(Written instruction)
Reproduce the material below word for word, leaving out the pictures.
** Start of Dataset content **
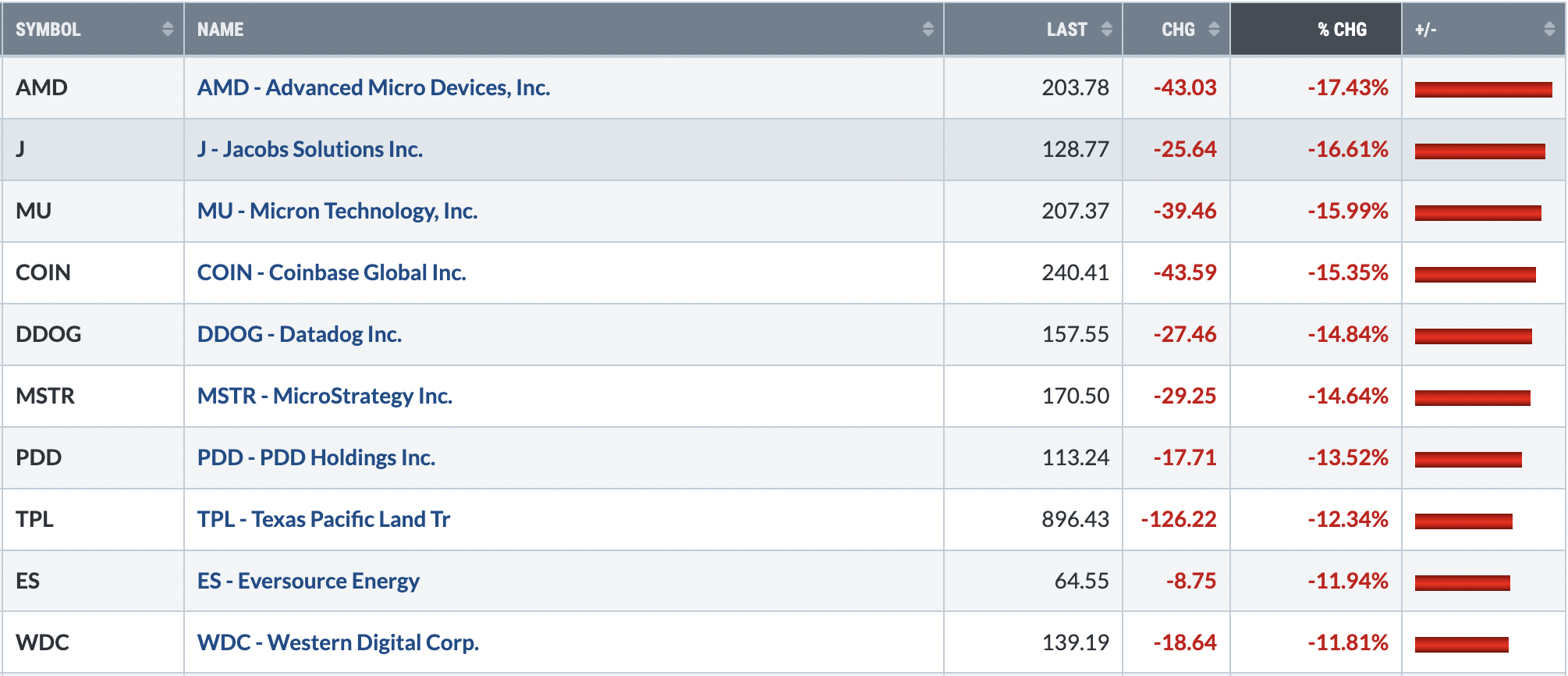Open AMD - Advanced Micro Devices link
This screenshot has width=1568, height=676.
(x=374, y=87)
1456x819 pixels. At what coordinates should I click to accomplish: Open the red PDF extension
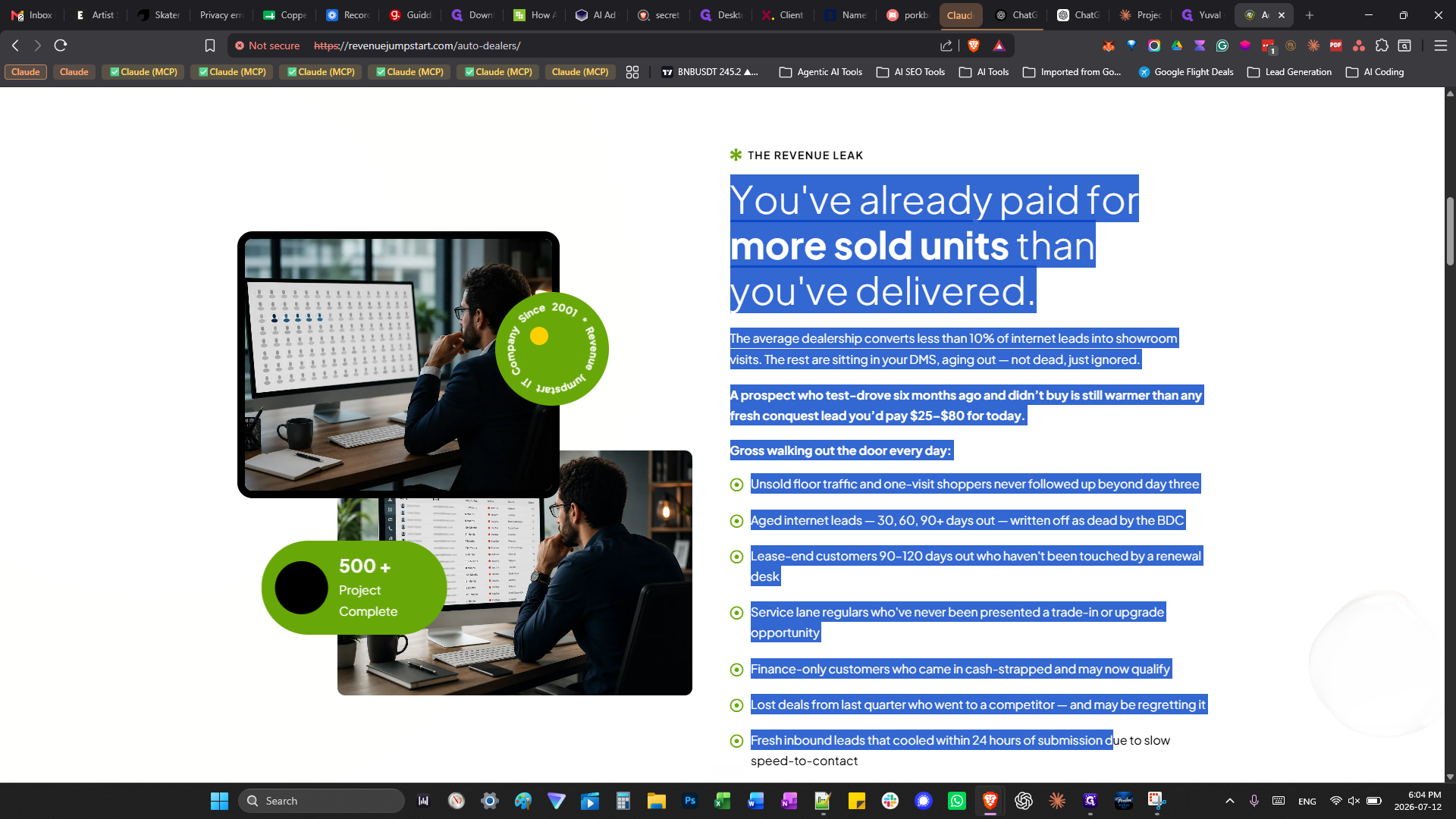1336,46
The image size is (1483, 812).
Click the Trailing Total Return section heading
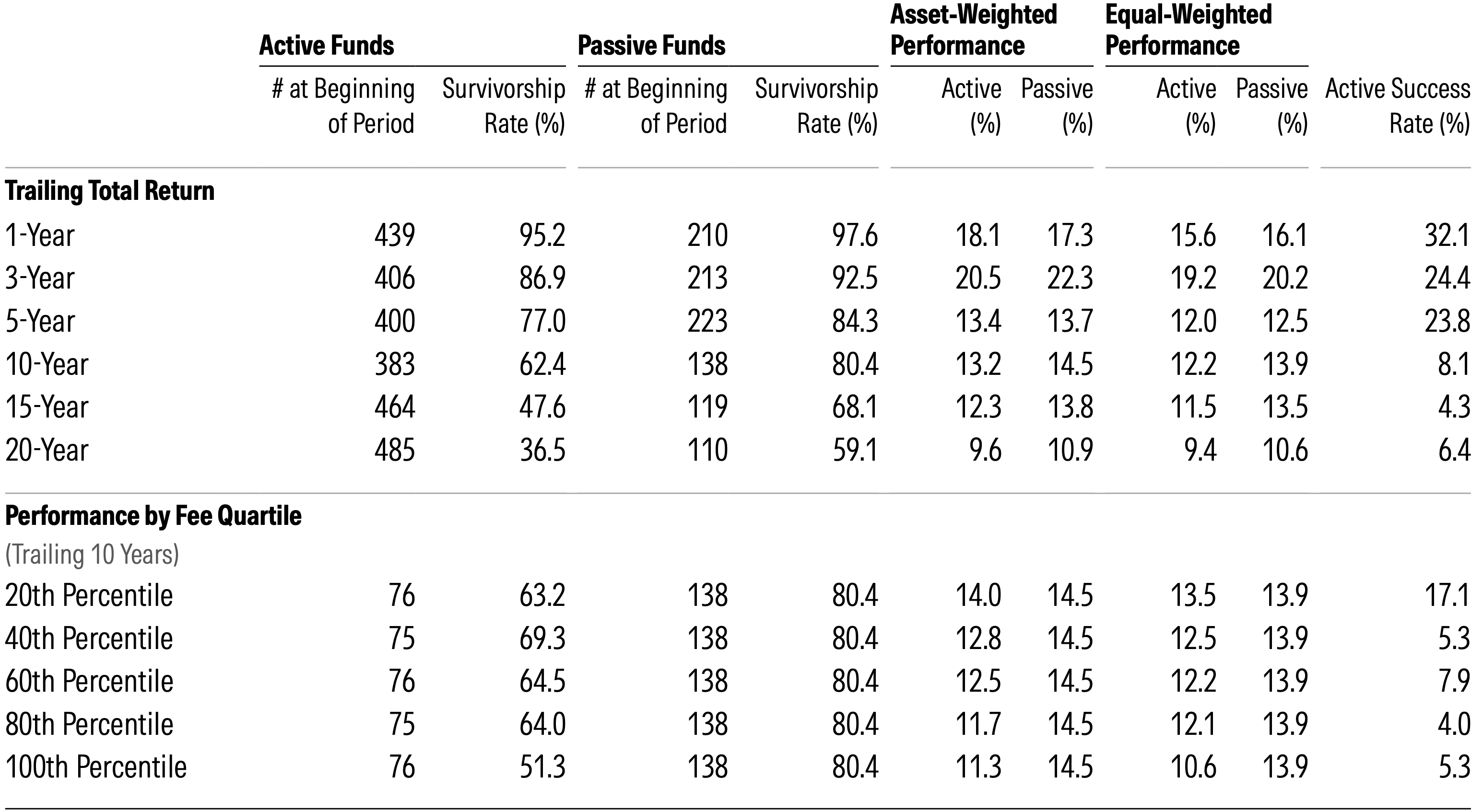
** End of Dataset content **
(Solution to this problem)
Open AMD - Advanced Micro Devices link
This screenshot has width=1568, height=676.
(x=374, y=87)
1456x819 pixels. At what coordinates should I click to accomplish: Open the red PDF extension
1336,46
The image size is (1483, 812).
Click the Trailing Total Return section heading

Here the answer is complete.